• _EJERCICIOS PROPUESTOS_
• 1. Resume en dos oraciones el fragmento sobre Hipólito Mora.
• 2. Según el fragmento sobre Hipólito Mora, ¿a qué edad cumplió él sus juramentos?
• 3. Retoma el relato sobre Hipólito Mora justo después de su última oración y continúalo.

• _FRAGMENTO DEL DOCUMENTO_
※ ※ ※

Mucho tiempo antes de que su nombre apareciera en los periódicos, cuando todavía faltaban demasiados años para convertirse en lo que ahora es, Hipólito Mora odiaba llamarse igual que su padre.
“Mi nombre me daba coraje, sonaba a debilidad, a borracho”, me dijo Hipólito en su casa, la navidad pasada. Estábamos sentados sobre unos sillones viejos de madera e Hipólito me decía que de su padre no había aprendido nada, que le dolía acordarse de él porque lo recordaba tirado en las calles, hasta las cejas de alcohol; y también me decía que había enumerado todas las veces en que los hombres del pueblo humillaron a su viejo y todas las veces en que él, Hipólito Chico, juró cobrarles ojo por ojo cada uno de los abusos. “Cumplí mis juramentos a los diecisiete años, cuando salí de la secundaria”, me contó. “Desde ese entonces empecé a cargar pistola”.

※ ※ ※

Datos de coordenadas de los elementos
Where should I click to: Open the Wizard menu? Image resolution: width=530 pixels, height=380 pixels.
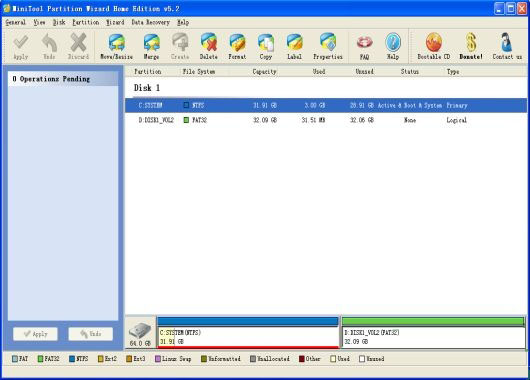(115, 22)
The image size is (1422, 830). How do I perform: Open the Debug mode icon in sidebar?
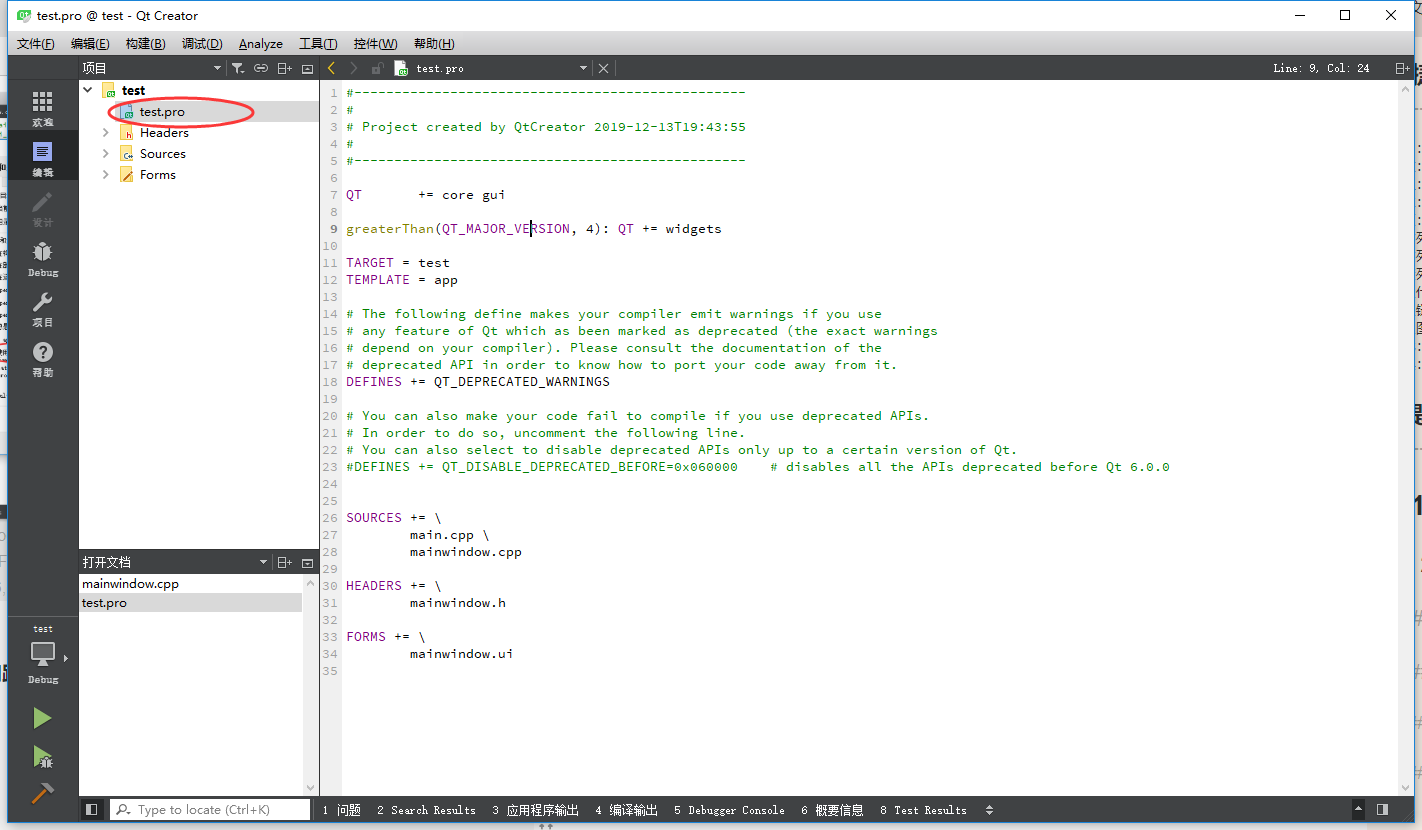pos(42,258)

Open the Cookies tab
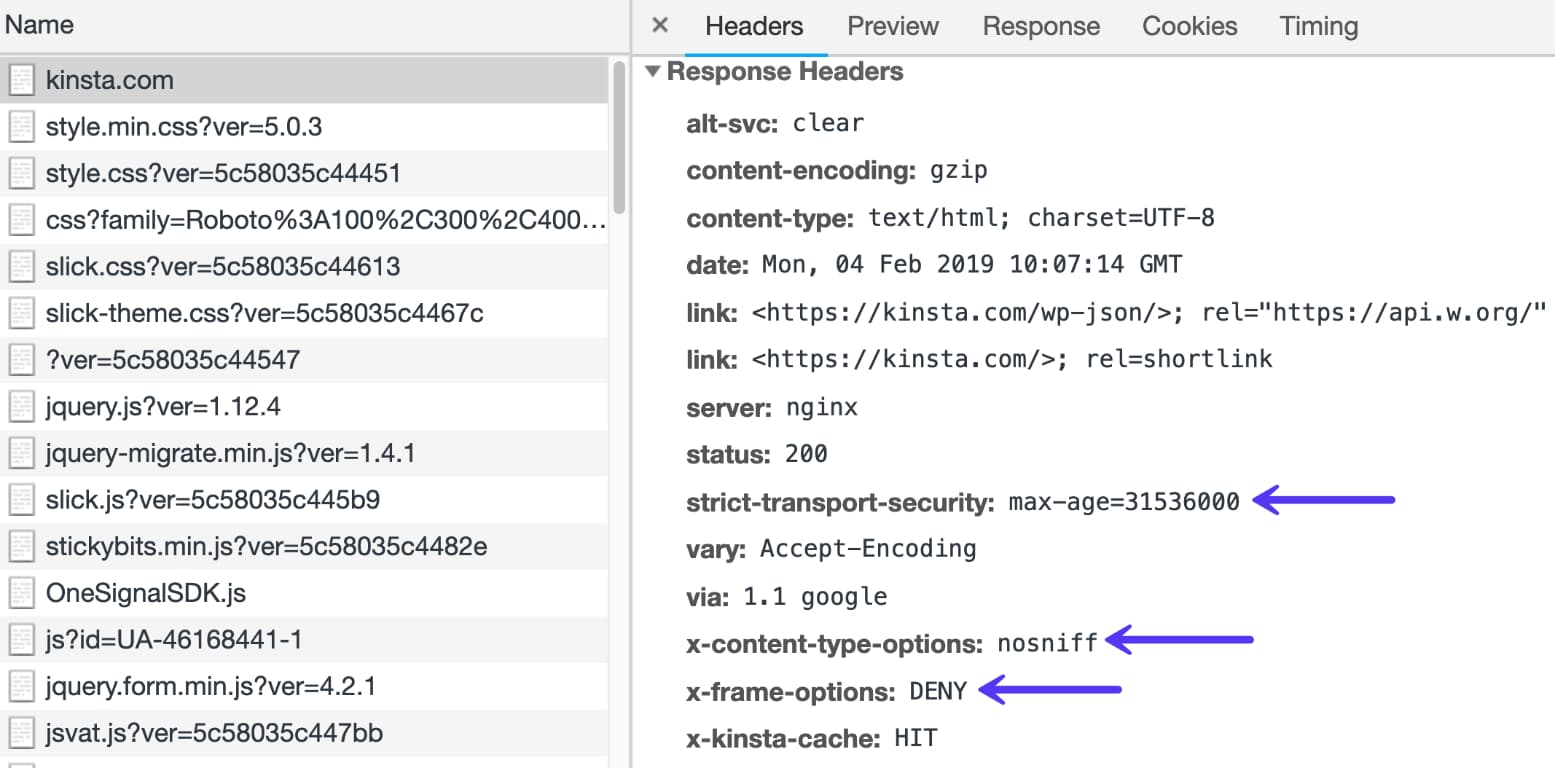point(1188,26)
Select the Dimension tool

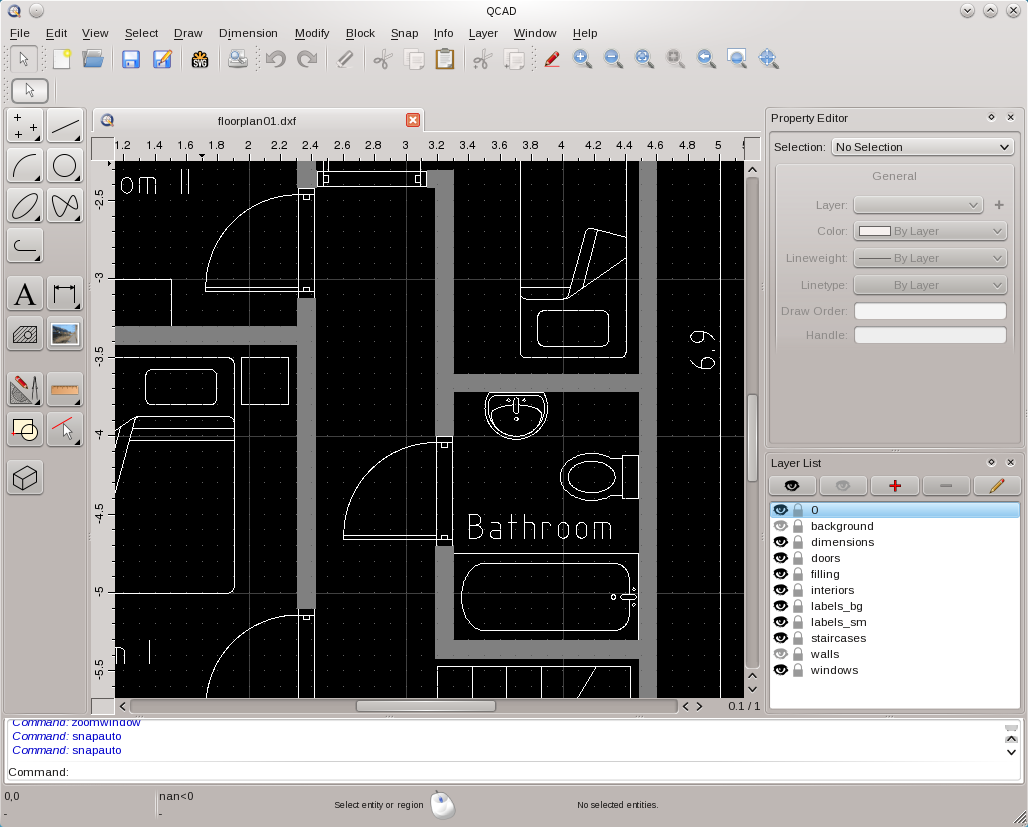click(x=64, y=294)
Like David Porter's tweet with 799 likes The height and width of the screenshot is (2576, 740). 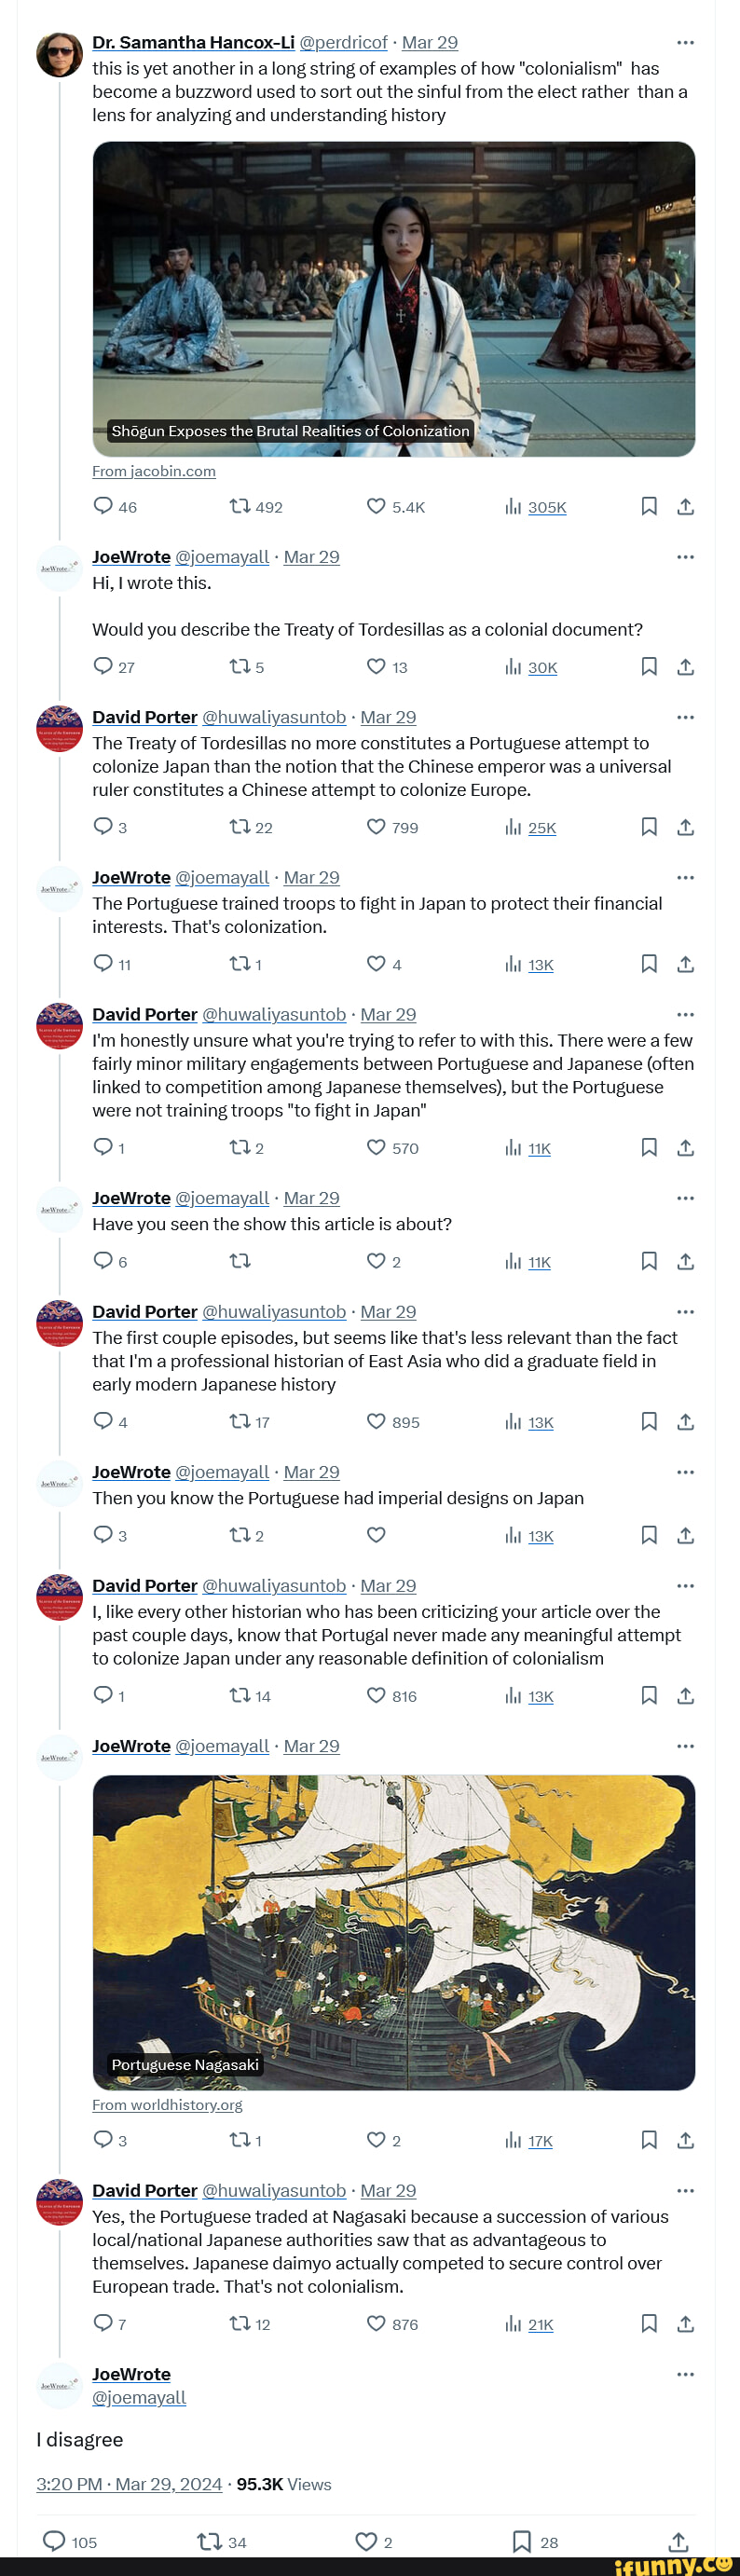coord(376,827)
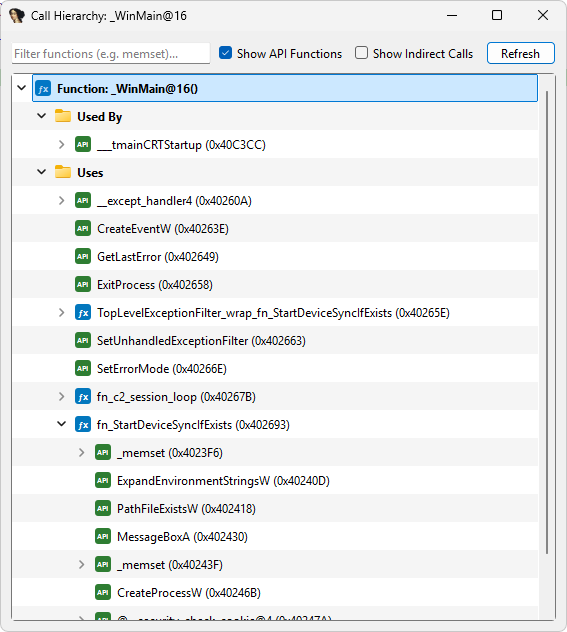The image size is (567, 632).
Task: Select the CreateProcessW (0x40246B) entry
Action: click(189, 592)
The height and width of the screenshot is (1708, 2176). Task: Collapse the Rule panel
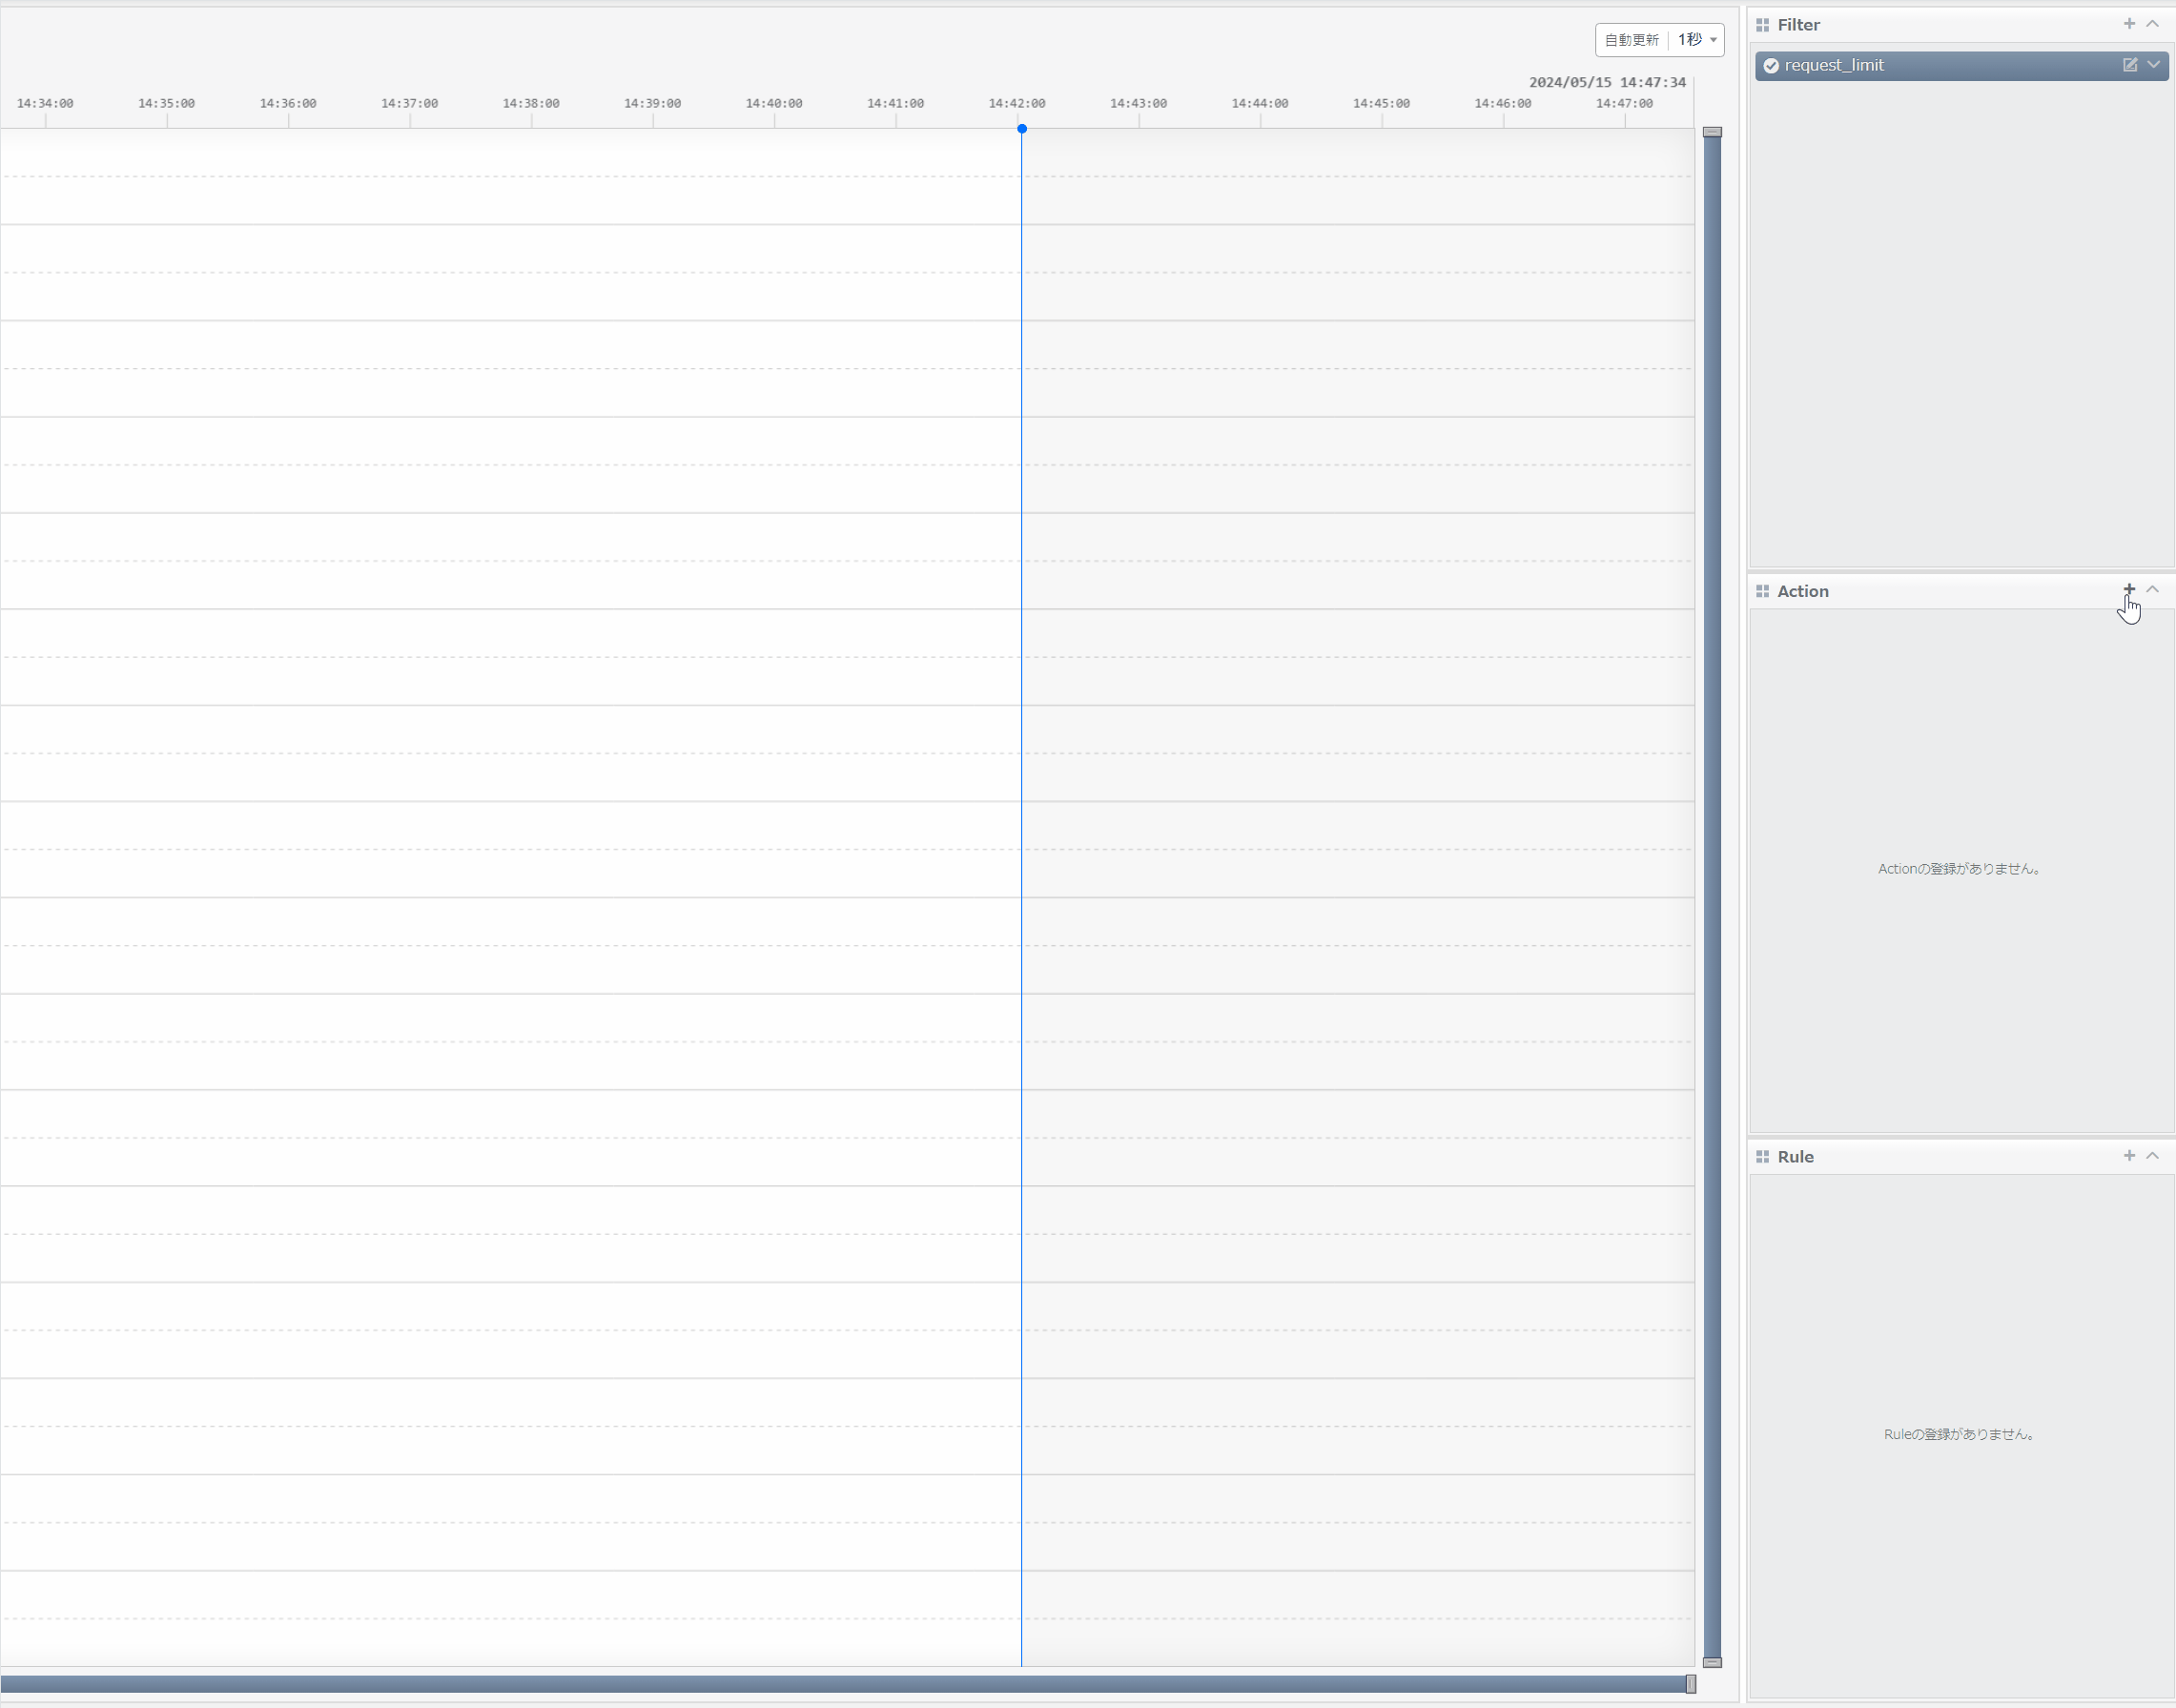[x=2153, y=1156]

※ ※ ※

• _RESPUESTAS AL EJERCICIO_
• 1. Hipólito Mora odiaba llamarse igual que su padre, un borracho del que dice no haber aprendido nada y al que los hombres del pueblo humillaban. Juró cobrarles ojo por ojo cada abuso, cumplió esos juramentos a los diecisiete años, al salir de la secundaria, y desde entonces empezó a cargar pistola.

• 2. A los diecisiete años, cuando salió de la secundaria.

• 3.
Delante de nosotros, sobre una pequeña mesa donde Hipólito descansaba los pies, estaba una Browning 9 milímetros. Le dije que esa arma seguro le recordaba todo el tiempo de dónde venía. Hipólito me miró con cara de Hipólito Mora, de ese que tiene cara de saber usar la pistola, y luego dijo: “Ora mi nombre suena al de un cabrón que no se deja humillar”. Lo dijo recio, sin alebrestarse. Sucede que Hipólito usa el mismo tono de voz cuando saluda que cuando mienta la madre.
En la región más calurosa de Michoacán, en el oeste, está la tenencia de Felipe Carrillo Puerto. Sus habitantes, que apenas y rebasan los diez mil, no le llaman así. Ellos le dicen La Ruana porque hace más de sesenta años galopaba por estas tierras una yegua de pelos pardos, negros y blancos, que los caballerangos conocen como color ruano. Hoy son motocicletas polvosas las que corren por el pueblo. Aquí podría ser el lugar con más motos per cápita. La Ruana también es famosa por el limón. Hay 250 hectáreas de huertas y la mayoría de los pobladores trabajan en ello. Como ocurre en toda Tierra Caliente, acá también hay otro tipo de trabajo: cocinar metanfetamina para el Cártel Jalisco Nueva Generación (a.k.a) CJNG. El cielo huele a amoniaco. Es el mundo según Walter White.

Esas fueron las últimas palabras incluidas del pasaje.